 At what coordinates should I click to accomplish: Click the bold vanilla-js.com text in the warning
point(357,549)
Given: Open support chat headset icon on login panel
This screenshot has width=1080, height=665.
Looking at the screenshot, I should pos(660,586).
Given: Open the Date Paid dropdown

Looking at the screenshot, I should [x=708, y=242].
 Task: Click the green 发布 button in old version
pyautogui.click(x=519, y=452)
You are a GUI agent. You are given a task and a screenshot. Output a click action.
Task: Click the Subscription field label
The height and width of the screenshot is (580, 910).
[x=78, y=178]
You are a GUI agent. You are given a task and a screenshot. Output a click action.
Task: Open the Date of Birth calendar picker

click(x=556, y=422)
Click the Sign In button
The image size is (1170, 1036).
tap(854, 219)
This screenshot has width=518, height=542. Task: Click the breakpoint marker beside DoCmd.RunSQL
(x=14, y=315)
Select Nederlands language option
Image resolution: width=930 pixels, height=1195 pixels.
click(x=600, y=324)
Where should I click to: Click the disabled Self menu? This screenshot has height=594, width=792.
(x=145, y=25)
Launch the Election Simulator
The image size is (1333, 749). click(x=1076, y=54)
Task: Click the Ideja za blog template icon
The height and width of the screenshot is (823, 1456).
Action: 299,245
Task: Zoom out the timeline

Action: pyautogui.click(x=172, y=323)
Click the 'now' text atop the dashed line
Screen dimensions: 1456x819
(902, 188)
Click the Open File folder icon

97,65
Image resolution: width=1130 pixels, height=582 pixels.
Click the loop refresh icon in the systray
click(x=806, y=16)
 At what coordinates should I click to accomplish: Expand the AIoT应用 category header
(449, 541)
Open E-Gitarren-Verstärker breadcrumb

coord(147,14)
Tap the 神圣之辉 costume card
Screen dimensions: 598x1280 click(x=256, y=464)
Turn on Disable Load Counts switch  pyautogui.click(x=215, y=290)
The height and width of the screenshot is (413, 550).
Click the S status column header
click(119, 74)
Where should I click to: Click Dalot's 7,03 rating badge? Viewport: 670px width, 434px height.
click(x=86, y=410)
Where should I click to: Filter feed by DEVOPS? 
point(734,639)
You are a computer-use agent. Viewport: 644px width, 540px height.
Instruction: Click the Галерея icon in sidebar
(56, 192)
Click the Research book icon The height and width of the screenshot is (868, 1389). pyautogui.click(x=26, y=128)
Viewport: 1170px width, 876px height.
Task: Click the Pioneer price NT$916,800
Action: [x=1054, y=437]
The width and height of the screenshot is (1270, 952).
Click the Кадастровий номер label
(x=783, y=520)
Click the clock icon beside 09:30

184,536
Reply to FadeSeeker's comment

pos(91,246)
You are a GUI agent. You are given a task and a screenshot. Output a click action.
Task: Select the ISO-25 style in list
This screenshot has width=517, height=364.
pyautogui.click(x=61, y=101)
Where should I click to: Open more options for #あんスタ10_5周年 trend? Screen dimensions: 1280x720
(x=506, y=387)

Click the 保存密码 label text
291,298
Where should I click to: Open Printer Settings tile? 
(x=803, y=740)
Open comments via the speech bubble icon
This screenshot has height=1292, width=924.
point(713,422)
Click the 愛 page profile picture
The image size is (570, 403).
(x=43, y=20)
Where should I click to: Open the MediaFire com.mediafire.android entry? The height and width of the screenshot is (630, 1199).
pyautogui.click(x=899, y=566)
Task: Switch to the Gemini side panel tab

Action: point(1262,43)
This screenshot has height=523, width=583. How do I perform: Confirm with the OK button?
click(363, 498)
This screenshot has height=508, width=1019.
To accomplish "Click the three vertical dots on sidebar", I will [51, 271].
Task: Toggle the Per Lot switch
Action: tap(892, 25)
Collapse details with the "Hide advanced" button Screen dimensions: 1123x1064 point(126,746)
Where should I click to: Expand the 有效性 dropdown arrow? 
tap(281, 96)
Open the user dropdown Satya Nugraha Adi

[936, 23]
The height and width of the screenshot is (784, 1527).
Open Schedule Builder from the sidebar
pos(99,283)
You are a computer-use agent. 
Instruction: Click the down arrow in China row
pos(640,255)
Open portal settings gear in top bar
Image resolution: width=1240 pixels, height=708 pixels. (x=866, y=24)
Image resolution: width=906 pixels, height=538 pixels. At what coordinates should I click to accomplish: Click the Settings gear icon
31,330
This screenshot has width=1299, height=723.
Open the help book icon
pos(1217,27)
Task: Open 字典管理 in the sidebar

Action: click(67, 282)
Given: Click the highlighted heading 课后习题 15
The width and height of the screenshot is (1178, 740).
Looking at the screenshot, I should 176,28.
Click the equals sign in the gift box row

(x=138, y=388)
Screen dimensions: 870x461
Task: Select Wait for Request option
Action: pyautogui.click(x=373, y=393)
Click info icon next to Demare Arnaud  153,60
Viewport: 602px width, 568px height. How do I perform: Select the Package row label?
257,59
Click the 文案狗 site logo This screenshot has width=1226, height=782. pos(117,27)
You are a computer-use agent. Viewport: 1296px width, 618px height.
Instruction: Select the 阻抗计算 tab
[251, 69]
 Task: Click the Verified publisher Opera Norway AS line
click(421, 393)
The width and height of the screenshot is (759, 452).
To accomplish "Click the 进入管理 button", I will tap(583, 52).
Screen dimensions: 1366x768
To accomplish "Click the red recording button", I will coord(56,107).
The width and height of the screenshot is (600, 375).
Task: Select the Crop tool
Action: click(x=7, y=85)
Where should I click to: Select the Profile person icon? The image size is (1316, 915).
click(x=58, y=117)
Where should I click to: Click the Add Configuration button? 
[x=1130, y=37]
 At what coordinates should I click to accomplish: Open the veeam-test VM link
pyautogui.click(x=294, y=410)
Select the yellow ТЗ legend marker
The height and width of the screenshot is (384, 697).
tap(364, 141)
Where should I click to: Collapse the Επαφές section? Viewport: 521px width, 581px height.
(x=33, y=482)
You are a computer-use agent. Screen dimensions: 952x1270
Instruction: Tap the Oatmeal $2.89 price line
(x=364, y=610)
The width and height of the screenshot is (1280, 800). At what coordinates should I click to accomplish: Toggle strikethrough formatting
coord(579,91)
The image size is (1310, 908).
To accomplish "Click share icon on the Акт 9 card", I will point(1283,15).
---*---
■ Work required ■
Please copy, exactly as written, every line in the listing above from the line with "Instruction: Click the Галерея" up to and including the line with "This screenshot has height=508, width=1019.".

■ Exercise solution ■
Instruction: Click the Галерея icon in sidebar
(56, 192)
Click the Research book icon The height and width of the screenshot is (868, 1389). pyautogui.click(x=26, y=128)
Viewport: 1170px width, 876px height.
Task: Click the Pioneer price NT$916,800
Action: [x=1054, y=437]
The width and height of the screenshot is (1270, 952).
Click the Кадастровий номер label
(x=783, y=520)
Click the clock icon beside 09:30

184,536
Reply to FadeSeeker's comment

pos(91,246)
You are a GUI agent. You are given a task and a screenshot. Output a click action.
Task: Select the ISO-25 style in list
This screenshot has width=517, height=364.
pyautogui.click(x=61, y=101)
Where should I click to: Open more options for #あんスタ10_5周年 trend? Screen dimensions: 1280x720
(x=506, y=387)

Click the 保存密码 label text
291,298
Where should I click to: Open Printer Settings tile? 
(x=803, y=740)
Open comments via the speech bubble icon
This screenshot has height=1292, width=924.
point(713,422)
Click the 愛 page profile picture
The image size is (570, 403).
(x=43, y=20)
Where should I click to: Open the MediaFire com.mediafire.android entry? The height and width of the screenshot is (630, 1199).
pyautogui.click(x=899, y=566)
Task: Switch to the Gemini side panel tab

Action: point(1262,43)
This screenshot has height=523, width=583. How do I perform: Confirm with the OK button?
click(363, 498)
This screenshot has height=508, width=1019.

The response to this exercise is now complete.